His dribbling skills, work ethic and obviously speed is pretty darn impressive. I was a cross country runner and the quicket I could run the mile at that age was in 5 minutes and 30 seconds, and that was a provincial record at the time.
By the end of higschool, only a 30-40 people could run the mile in less that 5 and we had 2000 people at our school. Under 5 at any age is impressive, let alone 11._


----------



## KG4MVP2 (Jul 28, 2003)

thats amazing


----------



## chocolove (Apr 4, 2006)

In 8 years he'll go #17 in the NBA draft, making that prediction right now.


----------



## croco (Feb 14, 2005)

This is crazy, not only his eye hand coordination amazing, running a mile in 4:50 is just ridiculous. The current world record stands at 3:43, if he doesn't become a professional basketball player, he has all the potential in the world to be a great runner.


----------



## LameR (Jan 4, 2004)

croco said:


> This is crazy, not only his eye hand coordination amazing, running a mile in 4:50 is just ridiculous. The current world record stands at 3:43, if he doesn't become a professional basketball player, he has all the potential in the world to be a great runner.
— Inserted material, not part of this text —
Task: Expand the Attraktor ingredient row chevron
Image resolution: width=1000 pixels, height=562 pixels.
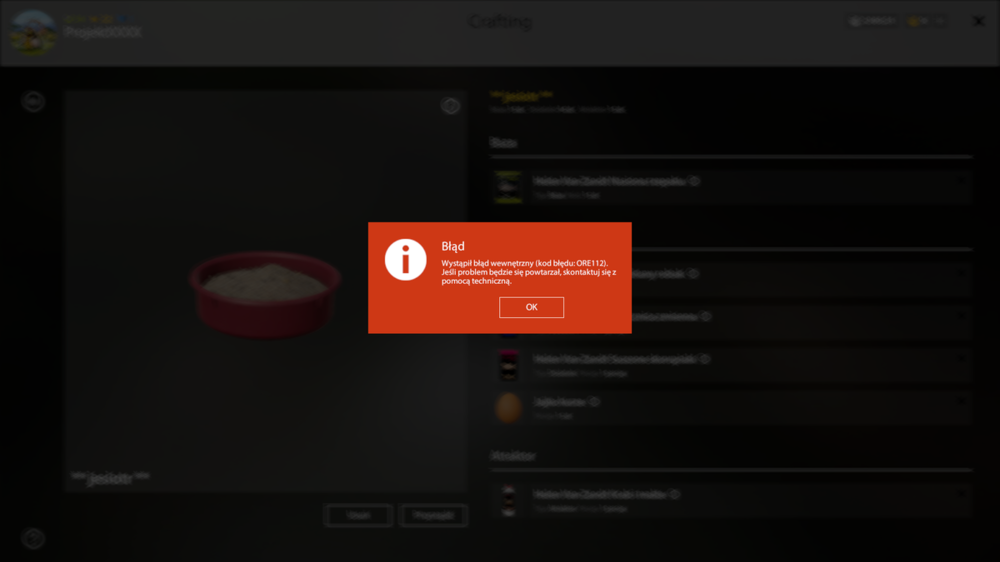Action: 961,494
I still have trouble believing that. You see how short he is? His strides are small, and that would take a ton of effort. He didn't really look like he was working that hard in the video either, not a great pace. I had the audio off though, so if that wasn't the 4:50, then I'm off-base. I just don't see it happening with someone of that stature.


----------



## HKF (Dec 10, 2002)

Lamar Odom was 6'2 as a sophomore and then grew to 6'10 in one summer. Shouldn't speculate about height. Erving Walker was an awesome seventh grader, but then he remained less than 5'8. He is going to Florida and is still a very good player, but dude is tiny. If he would have grown to 6'3, he would have been an NBA destroyer at the point.


----------



## croco (Feb 14, 2005)

LameR said:


> I still have trouble believing that. You see how short he is? His strides are small, and that would take a ton of effort. He didn't really look like he was working that hard in the video either, not a great pace. I had the audio off though, so if that wasn't the 4:50, then I'm off-base. I just don't see it happening with someone of that stature.


Umm... of course that wasn't the 4:50, you need to run that on a track.


----------



## compsciguy78 (Dec 16, 2002)

His ballhandling abilities are off the chart!!!

Most NBA players can't even do the stuff he was doing...

Good on him.


----------



## rebelsun (Nov 25, 2003)

Was that Sonny Vaccaro in the background?


----------



## Aussie Baller (Oct 6, 2005)

I wonder what his V02max was all they said was that it was off the chart? It'll be interesting to know then you can estimate the time he runs the mile in


----------



## unluckyseventeen (Feb 5, 2006)

What are you, an elementary school basketball scout?


----------



## UltimatePeteMaravich (Jan 29, 2008)

Isn't is amazing, (for better or worse???) that in this "Internet Era" kids are being marketed at any age...


----------



## Cameron Crazy (Apr 25, 2006)

I dont care what anyone says, that kid has some skills.


----------



## The One (Jul 10, 2005)

The worst part about this is that there were dozens of prodigies over Decades that were even betten than that kid at that age - that then make wrong choices in their lives and don't make it in the NBA whether it would be injury or getting into trouble. So I will not be surprised if he does not making into the NBA.


----------



## Aussie Baller (Oct 6, 2005)

He's got an estimated v02max of 66.15 which for his age is very high. 66.15 is just the v02max needed to run the mile in that time but it doesn't take into account lactate threshold or anaerobic endurance so it might be higher


----------



## someone (Jul 17, 2007)

Kid was pretty good yeah, but what's up with all these threads scouting little boys?


----------



## Aussie Baller (Oct 6, 2005)

liekomgj4ck said:


> Kid was pretty good yeah, but what's up with all these threads scouting little boys?


We like to watch little boys


----------



## someone (Jul 17, 2007)

Aussie Baller said:


> We like to watch little boys













> Hi my name is Chris Hansen, can you sit down for a moment?


----------



## AllEyezonTX (Nov 16, 2006)

unluckyseventeen said:


> What are you, an elementary school basketball scout?



:rofl2:, good one - actually alot of them are on betterthanlebron.com


----------



## Yao Mania (Aug 4, 2003)

UltimatePeteMaravich said:


> Isn't is amazing, (for better or worse???) that in this "Internet Era" kids are being marketed at any age...


They've been doing it in soccer for the longest time now. Hockey too. I guess the potential for those sports can be determined at a younger age though.


----------



## Mr. Hobbes (Jul 1, 2005)

That would suck if he grew to be like 5'7.


----------



## someone (Jul 17, 2007)

Chan said:


> That would suck if he grew to be like 5'7.


He'd still have a great fan club on youtube :laugh:


----------



## gi0rdun (May 31, 2007)

liekomgj4ck said:


> He'd still have a great fan club on youtube :laugh:


You just laughed at your own joke.


----------